I'd Buy That For a Dollar – Rule 37B and Nuisance Settlement Offers
As readers of the blog know Rule 37B of the BC Supreme Court Rules has given the Court considerable discretion with respect to awarding parties costs when formal offers of settlement are beat at trial. One pattern that is becoming clear under the new Rule is that token offers of settlement are not particularly effective in triggering meaningful costs consequences. Reasons for judgement were released today demonstrating this.
In today’s case (Skinner v. Fu) the Plaintiff was involved in a BC Car Crash and sued the other motorist. The issue of fault was hotly contested by ICBC who argued that the Plaintiff was fully at fault for the accident and his injuries. Mr. Justice Harvey of the BC Supreme Court agreed and dismissed the Plaintiff’s claim after a summary trial.
Having successfully defended the lawsuit ICBC (through the Defendant) applied for costs from the Plaintiff. Prior to trial the Defendant made a formal offer to settle the claim for $1. ICBC asked the Court to award them double costs.

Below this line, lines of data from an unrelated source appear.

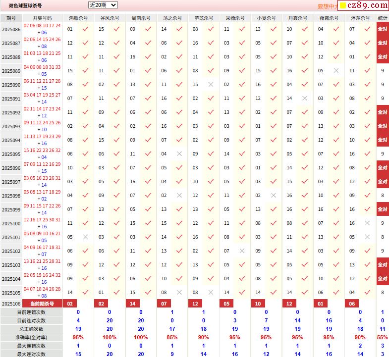The height and width of the screenshot is (357, 389).
Task: Click the cz89.com logo banner
Action: pyautogui.click(x=363, y=5)
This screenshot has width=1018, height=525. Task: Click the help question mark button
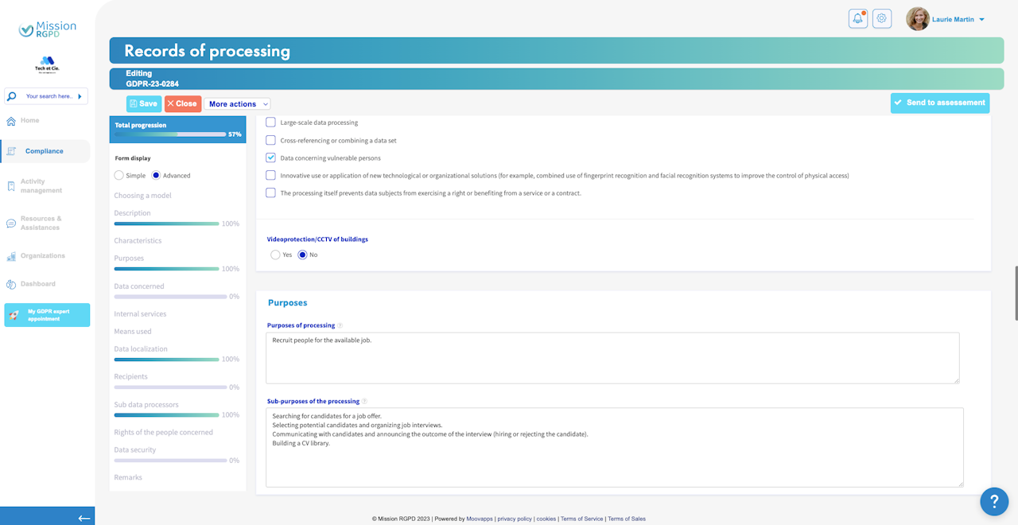tap(994, 501)

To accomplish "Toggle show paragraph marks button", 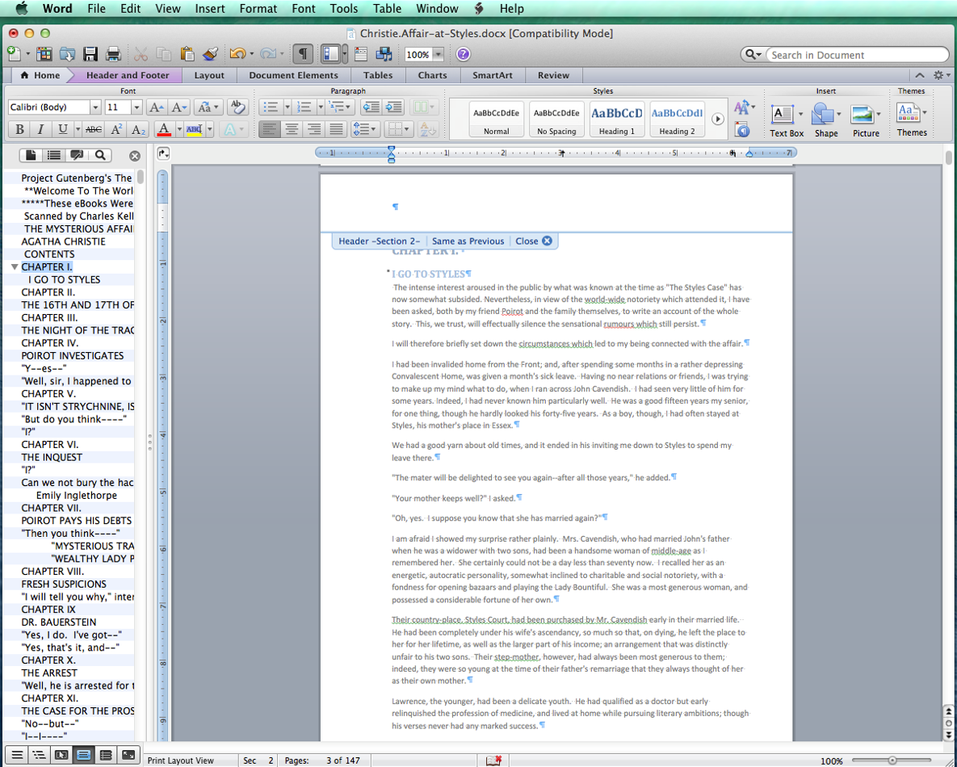I will pyautogui.click(x=303, y=54).
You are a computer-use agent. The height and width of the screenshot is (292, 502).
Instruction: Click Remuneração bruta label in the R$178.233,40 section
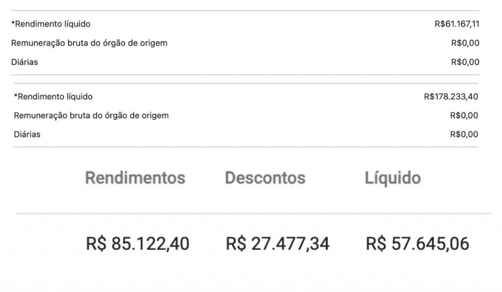(91, 116)
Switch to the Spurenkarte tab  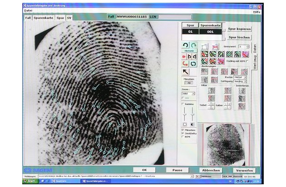click(x=42, y=17)
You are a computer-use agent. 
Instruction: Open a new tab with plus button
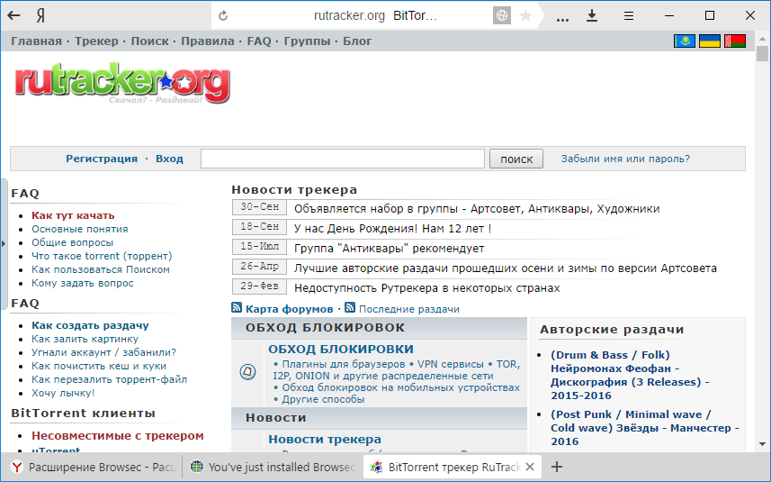tap(557, 467)
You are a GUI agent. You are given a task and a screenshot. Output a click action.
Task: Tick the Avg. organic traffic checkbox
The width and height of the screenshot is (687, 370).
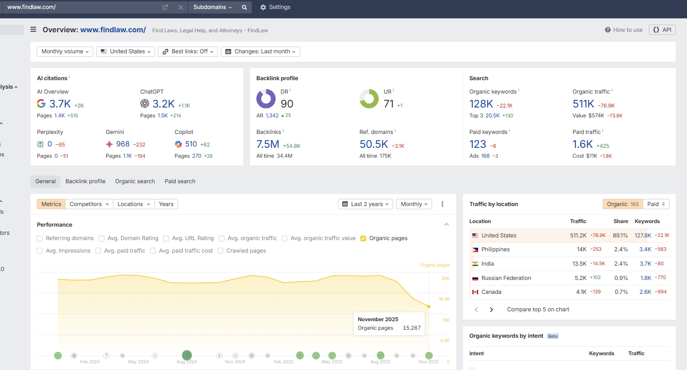(221, 238)
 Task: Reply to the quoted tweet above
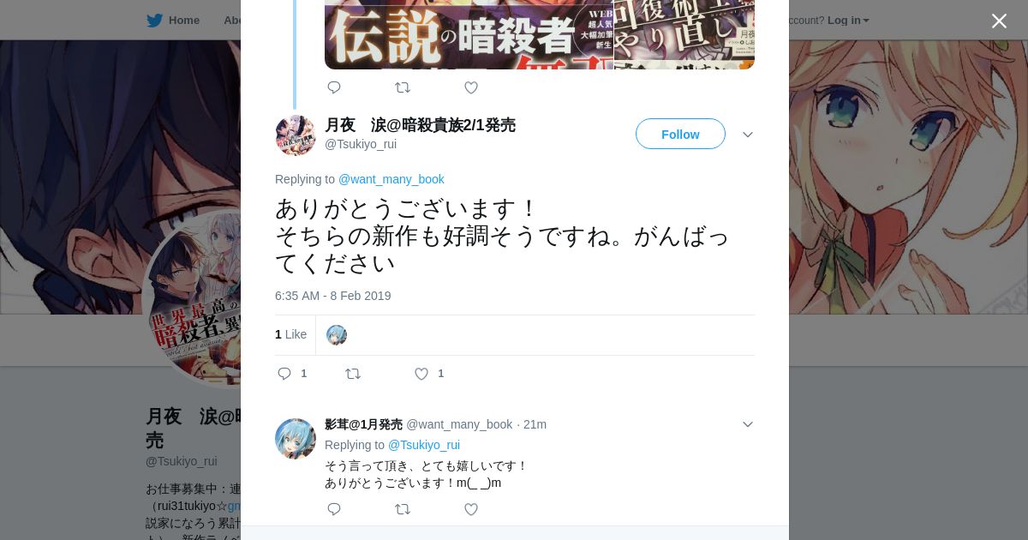(334, 87)
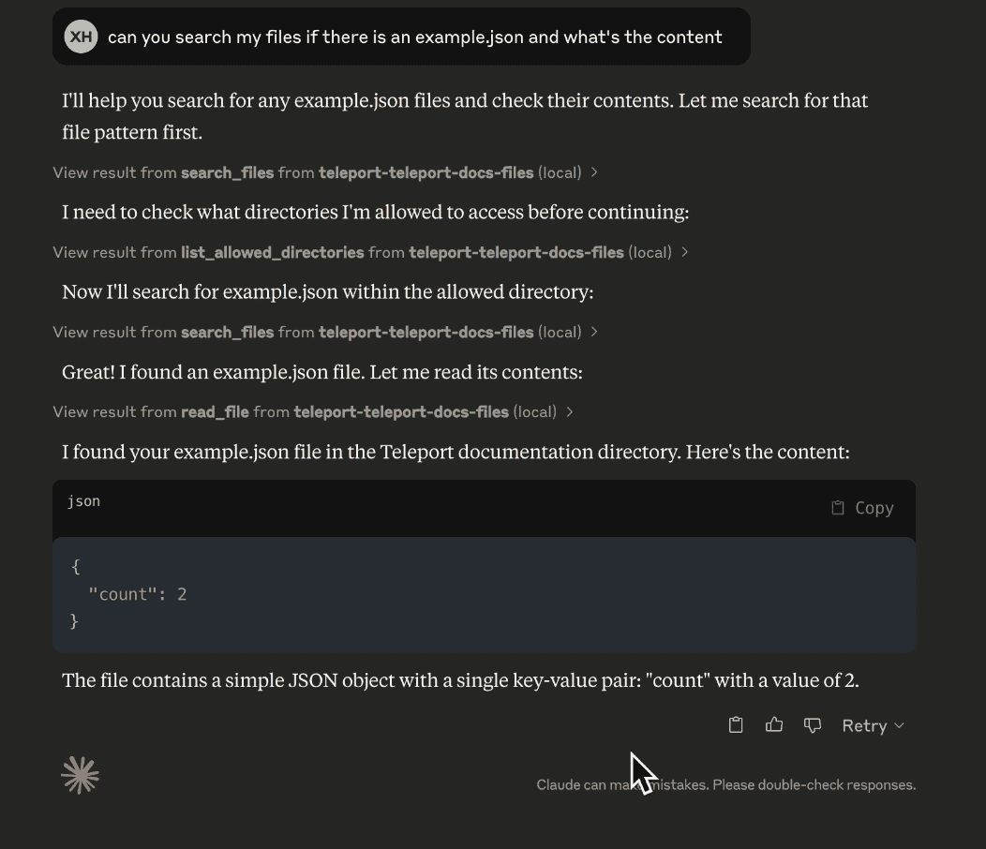Give the response a thumbs up
Viewport: 986px width, 849px height.
point(774,724)
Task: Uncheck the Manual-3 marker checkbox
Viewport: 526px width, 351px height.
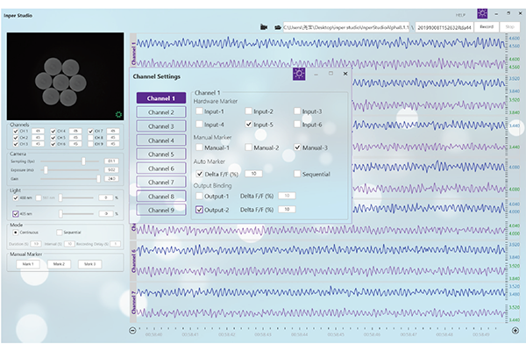Action: [297, 147]
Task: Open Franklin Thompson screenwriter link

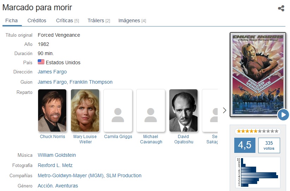Action: (x=91, y=82)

Mr. Justice Harvey dismissed the motion for double costs. In doing so he commented that a $1 offer in an ICBC Claim with contested liability is not a ‘reasonable offer’ which ought to trigger increased costs consequences for the losing party. Specifically the Court held as follows:
 Liability was the central issue between the parties. The defendants, from the time the matter was first reported to the Insurance Corporation of British Columbia, took the position that no liability rested with the defendant driver despite his apparent breach of s. 187 of the Motor Vehicle Act, R.S.B.C. 1996, c. 318.
 Immediately after the writ of summons was issued, the offer to settle the matter for $1 was forwarded to the plaintiff.
 Where, as in the case at bar, the central issue is liability, I do not consider an offer of $1 plus costs of filing the writ of summons an offer which ought reasonably be accepted, either on the date that the offer to settle was delivered or on any later date. Were it so, all defendants in similar positions would follow suit and, as a result, enhance their entitlement to costs without promoting the underlying objective of Rule 37B, which is to encourage reasonable settlement. As a result, this offer to settle will have no effect on the order of costs in this case.
This is not the first case interpreting Rule 37B in this way (click here to read my previous posts discussing the Court’s application of Rule 37B in BC Injury Claims) and the pattern seems well established that nominal offers will rarely be effective for triggering meaningful costs consequences.
In my continued efforts to get prepared for the New BC Supreme Court Civil Rules I am cross referencing Civil Procedure cases that I discuss on this blog with the New Rules. I will again point out that Rule 37B will be replaced with Rule 9 under the New Rules. The new rule uses language that is almost identical to Rule 37B which should help cases such as this one retain their value as precedents.